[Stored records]
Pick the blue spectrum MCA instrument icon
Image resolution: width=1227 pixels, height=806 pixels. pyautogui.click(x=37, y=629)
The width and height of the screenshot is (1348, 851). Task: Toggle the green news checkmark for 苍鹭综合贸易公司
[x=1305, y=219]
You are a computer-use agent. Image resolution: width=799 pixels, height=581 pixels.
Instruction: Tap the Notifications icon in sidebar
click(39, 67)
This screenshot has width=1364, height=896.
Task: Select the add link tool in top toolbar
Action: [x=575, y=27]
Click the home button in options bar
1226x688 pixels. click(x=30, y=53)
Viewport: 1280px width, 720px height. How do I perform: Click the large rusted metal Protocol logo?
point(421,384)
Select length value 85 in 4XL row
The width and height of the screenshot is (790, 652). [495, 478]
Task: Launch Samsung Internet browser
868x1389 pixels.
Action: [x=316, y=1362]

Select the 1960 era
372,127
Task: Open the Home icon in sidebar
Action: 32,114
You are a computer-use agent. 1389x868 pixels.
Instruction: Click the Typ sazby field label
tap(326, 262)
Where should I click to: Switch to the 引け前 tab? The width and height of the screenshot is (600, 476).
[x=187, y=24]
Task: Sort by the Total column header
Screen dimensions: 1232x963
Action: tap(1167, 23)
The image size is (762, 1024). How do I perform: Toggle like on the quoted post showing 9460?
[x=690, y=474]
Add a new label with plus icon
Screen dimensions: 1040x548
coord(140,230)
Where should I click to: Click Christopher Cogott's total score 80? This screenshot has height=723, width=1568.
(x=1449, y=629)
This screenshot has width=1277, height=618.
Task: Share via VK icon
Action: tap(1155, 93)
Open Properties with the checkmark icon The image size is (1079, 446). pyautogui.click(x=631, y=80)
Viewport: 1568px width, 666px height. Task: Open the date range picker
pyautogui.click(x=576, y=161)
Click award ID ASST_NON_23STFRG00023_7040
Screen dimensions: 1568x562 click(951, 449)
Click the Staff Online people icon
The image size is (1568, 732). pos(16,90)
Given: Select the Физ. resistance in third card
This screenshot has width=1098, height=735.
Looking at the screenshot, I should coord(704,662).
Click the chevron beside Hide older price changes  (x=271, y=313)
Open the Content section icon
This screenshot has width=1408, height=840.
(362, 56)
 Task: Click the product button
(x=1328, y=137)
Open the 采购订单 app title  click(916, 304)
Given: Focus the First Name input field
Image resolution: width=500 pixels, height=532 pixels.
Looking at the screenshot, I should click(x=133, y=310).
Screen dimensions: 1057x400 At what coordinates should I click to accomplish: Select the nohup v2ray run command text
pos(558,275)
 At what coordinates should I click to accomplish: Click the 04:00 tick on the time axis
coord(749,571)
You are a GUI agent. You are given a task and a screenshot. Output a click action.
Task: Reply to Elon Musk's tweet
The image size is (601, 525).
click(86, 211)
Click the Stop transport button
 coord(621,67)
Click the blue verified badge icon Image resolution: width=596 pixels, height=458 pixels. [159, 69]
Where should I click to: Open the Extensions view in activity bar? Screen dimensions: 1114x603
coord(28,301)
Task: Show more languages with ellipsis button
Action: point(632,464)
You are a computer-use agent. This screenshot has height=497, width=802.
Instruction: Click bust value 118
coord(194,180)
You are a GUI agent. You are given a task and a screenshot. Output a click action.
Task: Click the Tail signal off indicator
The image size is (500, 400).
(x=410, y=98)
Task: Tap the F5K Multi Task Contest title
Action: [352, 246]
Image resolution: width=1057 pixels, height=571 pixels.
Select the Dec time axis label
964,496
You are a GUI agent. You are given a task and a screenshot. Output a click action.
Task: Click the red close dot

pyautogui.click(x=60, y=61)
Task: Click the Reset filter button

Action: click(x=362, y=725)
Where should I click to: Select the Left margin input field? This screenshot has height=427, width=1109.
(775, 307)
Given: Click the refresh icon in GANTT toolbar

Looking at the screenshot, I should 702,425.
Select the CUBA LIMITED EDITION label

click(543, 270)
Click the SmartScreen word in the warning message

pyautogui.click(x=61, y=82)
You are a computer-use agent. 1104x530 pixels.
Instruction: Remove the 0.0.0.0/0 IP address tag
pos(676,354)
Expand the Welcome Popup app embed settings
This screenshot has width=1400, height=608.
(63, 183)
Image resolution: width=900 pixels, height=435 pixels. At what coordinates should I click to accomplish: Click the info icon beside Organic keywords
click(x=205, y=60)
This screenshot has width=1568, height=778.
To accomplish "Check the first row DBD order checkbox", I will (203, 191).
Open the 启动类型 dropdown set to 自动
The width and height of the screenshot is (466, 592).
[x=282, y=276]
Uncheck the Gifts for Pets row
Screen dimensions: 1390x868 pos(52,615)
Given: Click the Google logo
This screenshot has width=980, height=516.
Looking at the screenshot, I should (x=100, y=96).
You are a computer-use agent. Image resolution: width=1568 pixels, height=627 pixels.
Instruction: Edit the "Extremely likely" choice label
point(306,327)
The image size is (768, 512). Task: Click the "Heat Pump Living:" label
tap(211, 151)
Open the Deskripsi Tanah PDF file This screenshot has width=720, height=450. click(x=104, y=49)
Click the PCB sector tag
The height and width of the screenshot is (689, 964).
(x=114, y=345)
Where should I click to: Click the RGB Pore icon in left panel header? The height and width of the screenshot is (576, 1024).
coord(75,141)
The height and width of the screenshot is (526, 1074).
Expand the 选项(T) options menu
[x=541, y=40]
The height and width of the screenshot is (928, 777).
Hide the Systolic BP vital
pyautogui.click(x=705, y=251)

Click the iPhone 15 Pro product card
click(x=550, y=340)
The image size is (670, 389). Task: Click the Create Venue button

- [Exercise goal]:
Repeat each entry above, matching every line exactly.

- [Response for this exercise]:
Pick the blue spectrum MCA instrument icon
Image resolution: width=1227 pixels, height=806 pixels. pyautogui.click(x=37, y=629)
The width and height of the screenshot is (1348, 851). Task: Toggle the green news checkmark for 苍鹭综合贸易公司
[x=1305, y=219]
You are a computer-use agent. Image resolution: width=799 pixels, height=581 pixels.
Instruction: Tap the Notifications icon in sidebar
click(39, 67)
This screenshot has width=1364, height=896.
Task: Select the add link tool in top toolbar
Action: [x=575, y=27]
Click the home button in options bar
1226x688 pixels. click(x=30, y=53)
Viewport: 1280px width, 720px height. How do I perform: Click the large rusted metal Protocol logo?
point(421,384)
Select length value 85 in 4XL row
The width and height of the screenshot is (790, 652). [495, 478]
Task: Launch Samsung Internet browser
868x1389 pixels.
Action: [x=316, y=1362]

Select the 1960 era
372,127
Task: Open the Home icon in sidebar
Action: 32,114
You are a computer-use agent. 1389x868 pixels.
Instruction: Click the Typ sazby field label
tap(326, 262)
Where should I click to: Switch to the 引け前 tab? The width and height of the screenshot is (600, 476).
[x=187, y=24]
Task: Sort by the Total column header
Screen dimensions: 1232x963
Action: tap(1167, 23)
The image size is (762, 1024). How do I perform: Toggle like on the quoted post showing 9460?
[x=690, y=474]
Add a new label with plus icon
Screen dimensions: 1040x548
coord(140,230)
Where should I click to: Click Christopher Cogott's total score 80? This screenshot has height=723, width=1568.
(x=1449, y=629)
This screenshot has width=1277, height=618.
Task: Share via VK icon
Action: tap(1155, 93)
Open Properties with the checkmark icon The image size is (1079, 446). pyautogui.click(x=631, y=80)
Viewport: 1568px width, 666px height. Task: Open the date range picker
pyautogui.click(x=576, y=161)
Click award ID ASST_NON_23STFRG00023_7040
Screen dimensions: 1568x562 click(951, 449)
Click the Staff Online people icon
The image size is (1568, 732). pos(16,90)
Given: Select the Физ. resistance in third card
This screenshot has width=1098, height=735.
Looking at the screenshot, I should coord(704,662).
Click the chevron beside Hide older price changes  (x=271, y=313)
Open the Content section icon
This screenshot has width=1408, height=840.
(362, 56)
 Task: Click the product button
(x=1328, y=137)
Open the 采购订单 app title  click(916, 304)
Given: Focus the First Name input field
Image resolution: width=500 pixels, height=532 pixels.
Looking at the screenshot, I should click(x=133, y=310).
Screen dimensions: 1057x400 At what coordinates should I click to accomplish: Select the nohup v2ray run command text
pos(558,275)
 At what coordinates should I click to accomplish: Click the 04:00 tick on the time axis
coord(749,571)
You are a GUI agent. You are given a task and a screenshot. Output a click action.
Task: Reply to Elon Musk's tweet
The image size is (601, 525).
click(86, 211)
Click the Stop transport button
 coord(621,67)
Click the blue verified badge icon Image resolution: width=596 pixels, height=458 pixels. [159, 69]
Where should I click to: Open the Extensions view in activity bar? Screen dimensions: 1114x603
coord(28,301)
Task: Show more languages with ellipsis button
Action: point(632,464)
You are a computer-use agent. This screenshot has height=497, width=802.
Instruction: Click bust value 118
coord(194,180)
You are a GUI agent. You are given a task and a screenshot. Output a click action.
Task: Click the Tail signal off indicator
The image size is (500, 400).
(x=410, y=98)
Task: Tap the F5K Multi Task Contest title
Action: [352, 246]
Image resolution: width=1057 pixels, height=571 pixels.
Select the Dec time axis label
964,496
You are a GUI agent. You are given a task and a screenshot. Output a click action.
Task: Click the red close dot

pyautogui.click(x=60, y=61)
Task: Click the Reset filter button

Action: click(x=362, y=725)
Where should I click to: Select the Left margin input field? This screenshot has height=427, width=1109.
(775, 307)
Given: Click the refresh icon in GANTT toolbar

Looking at the screenshot, I should 702,425.
Select the CUBA LIMITED EDITION label

click(543, 270)
Click the SmartScreen word in the warning message

pyautogui.click(x=61, y=82)
You are a computer-use agent. 1104x530 pixels.
Instruction: Remove the 0.0.0.0/0 IP address tag
pos(676,354)
Expand the Welcome Popup app embed settings
This screenshot has width=1400, height=608.
(63, 183)
Image resolution: width=900 pixels, height=435 pixels. At what coordinates should I click to accomplish: Click the info icon beside Organic keywords
click(x=205, y=60)
This screenshot has width=1568, height=778.
To accomplish "Check the first row DBD order checkbox", I will (203, 191).
Open the 启动类型 dropdown set to 自动
The width and height of the screenshot is (466, 592).
[x=282, y=276]
Uncheck the Gifts for Pets row
Screen dimensions: 1390x868 pos(52,615)
Given: Click the Google logo
This screenshot has width=980, height=516.
Looking at the screenshot, I should (x=100, y=96).
You are a computer-use agent. Image resolution: width=1568 pixels, height=627 pixels.
Instruction: Edit the "Extremely likely" choice label
point(306,327)
The image size is (768, 512). Task: Click the "Heat Pump Living:" label
tap(211, 151)
Open the Deskripsi Tanah PDF file This screenshot has width=720, height=450. click(x=104, y=49)
Click the PCB sector tag
The height and width of the screenshot is (689, 964).
(x=114, y=345)
Where should I click to: Click the RGB Pore icon in left panel header? The height and width of the screenshot is (576, 1024).
coord(75,141)
The height and width of the screenshot is (526, 1074).
Expand the 选项(T) options menu
[x=541, y=40]
The height and width of the screenshot is (928, 777).
Hide the Systolic BP vital
pyautogui.click(x=705, y=251)

Click the iPhone 15 Pro product card
click(x=550, y=340)
The image size is (670, 389). Task: Click the Create Venue button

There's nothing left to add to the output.